:: SET TASKS ::
1 > In the thread about scraping YouTube, what does the commenter think the script is trying to print?
2 > Render the entries from the line holding "Where should I" through the line holding "pos(70,614)", inclusive, as a Markdown table. Use the columns Row and Line, give each row a number, and skip blank lines.

0

while trying to scrape the homepage of youtube for the titles of each video im running this code

import request
from bs4 import BeautifulSoup

url = 'https://www.youtube.com'
html = requests.get(url)
soup = BeautifulSoup(html.content, "html.parser")
print(soup('a'))

and its returning this error

Traceback (most recent call last):
File "C:\Users\kenda\OneDrive\Desktop\Projects\youtube.py", line 7, in < 
<module>
print(soup('a'))
File "C:\Users\kenda\AppData\Local\Programs\Python\Python36- 
32\lib\encodings\cp1252.py", line 19, in encode
return codecs.charmap_encode(input,self.errors,encoding_table)[0]
UnicodeEncodeError: 'charmap' codec can't encode character '\U0001f384' in 
position 45442: character maps to <undefined>
[Finished in 4.83s]

how do i fix this? and why is it doing this specifically when im scraping youtube

Kendall Kelly
  • 121
  • 1
  • 10
  • Looks like you are trying to print a Christmas Tree (Emoji or something similar, I guess...) with bad encoding settings. Have you already had a look at this: https://stackoverflow.com/questions/15056850/python-except-for-unicodeerror ? – floatingpurr Dec 30 '18 at 17:39

1 Answers1

1

Urllib is much better and it's comfortable for use.

(Lines of data)
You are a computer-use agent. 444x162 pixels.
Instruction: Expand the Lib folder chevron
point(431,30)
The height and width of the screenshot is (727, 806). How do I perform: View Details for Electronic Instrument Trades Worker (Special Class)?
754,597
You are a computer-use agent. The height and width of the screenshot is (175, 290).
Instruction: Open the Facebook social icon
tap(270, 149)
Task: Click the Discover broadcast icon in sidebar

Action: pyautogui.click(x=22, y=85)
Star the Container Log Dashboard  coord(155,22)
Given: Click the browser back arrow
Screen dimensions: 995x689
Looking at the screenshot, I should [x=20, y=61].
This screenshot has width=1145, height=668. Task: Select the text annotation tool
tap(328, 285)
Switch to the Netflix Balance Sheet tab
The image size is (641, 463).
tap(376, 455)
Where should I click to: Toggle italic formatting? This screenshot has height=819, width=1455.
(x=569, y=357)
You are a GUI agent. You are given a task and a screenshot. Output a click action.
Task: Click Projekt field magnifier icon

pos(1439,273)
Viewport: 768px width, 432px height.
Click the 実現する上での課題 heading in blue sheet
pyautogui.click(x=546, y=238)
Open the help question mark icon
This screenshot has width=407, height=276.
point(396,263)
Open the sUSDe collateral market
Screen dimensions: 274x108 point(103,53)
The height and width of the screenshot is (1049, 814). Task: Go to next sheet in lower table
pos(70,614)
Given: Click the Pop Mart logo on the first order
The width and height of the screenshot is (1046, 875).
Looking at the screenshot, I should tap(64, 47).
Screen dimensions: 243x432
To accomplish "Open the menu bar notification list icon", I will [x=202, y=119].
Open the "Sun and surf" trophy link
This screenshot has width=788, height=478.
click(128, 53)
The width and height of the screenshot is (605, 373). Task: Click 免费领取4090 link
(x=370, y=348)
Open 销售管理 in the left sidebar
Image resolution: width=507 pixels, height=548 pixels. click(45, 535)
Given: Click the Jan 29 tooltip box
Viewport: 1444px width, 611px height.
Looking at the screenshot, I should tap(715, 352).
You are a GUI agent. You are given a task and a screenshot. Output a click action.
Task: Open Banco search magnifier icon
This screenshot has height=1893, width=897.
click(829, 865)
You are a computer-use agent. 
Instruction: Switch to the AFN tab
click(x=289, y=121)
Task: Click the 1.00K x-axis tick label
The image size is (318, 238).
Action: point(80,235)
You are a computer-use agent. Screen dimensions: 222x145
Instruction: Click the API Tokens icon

:: RESPONSES BY TASK ::
1 > A Christmas tree emoji, or something similar, with bad encoding settings.

2 >
| Row | Line |
|---|---|
| 1 | Where should I click to: Toggle italic formatting? This screenshot has height=819, width=1455. |
| 2 | (x=569, y=357) |
| 3 | You are a GUI agent. You are given a task and a screenshot. Output a click action. |
| 4 | Task: Click Projekt field magnifier icon |
| 5 | pos(1439,273) |
| 6 | Viewport: 768px width, 432px height. |
| 7 | Click the 実現する上での課題 heading in blue sheet |
| 8 | pyautogui.click(x=546, y=238) |
| 9 | Open the help question mark icon |
| 10 | This screenshot has width=407, height=276. |
| 11 | point(396,263) |
| 12 | Open the sUSDe collateral market |
| 13 | Screen dimensions: 274x108 point(103,53) |
| 14 | The height and width of the screenshot is (1049, 814). Task: Go to next sheet in lower table |
| 15 | pos(70,614) |